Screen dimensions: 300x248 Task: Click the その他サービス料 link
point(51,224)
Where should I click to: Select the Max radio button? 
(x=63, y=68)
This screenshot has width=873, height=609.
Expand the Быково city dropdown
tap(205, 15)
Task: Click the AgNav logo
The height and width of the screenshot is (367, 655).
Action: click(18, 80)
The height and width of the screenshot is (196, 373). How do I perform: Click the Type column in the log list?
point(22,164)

--------------------------------

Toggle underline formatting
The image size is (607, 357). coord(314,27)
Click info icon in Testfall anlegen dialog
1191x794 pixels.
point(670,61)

--------------------------------

_WORK ORDER_: Please give an exact copy of the lines above, beginning with the line containing "Where should I" and running through the line containing "Task: Click the AgNav logo", and of no other lines.

_YOUR SOLUTION_:
Where should I click to: Select the Max radio button? 
(x=63, y=68)
This screenshot has width=873, height=609.
Expand the Быково city dropdown
tap(205, 15)
Task: Click the AgNav logo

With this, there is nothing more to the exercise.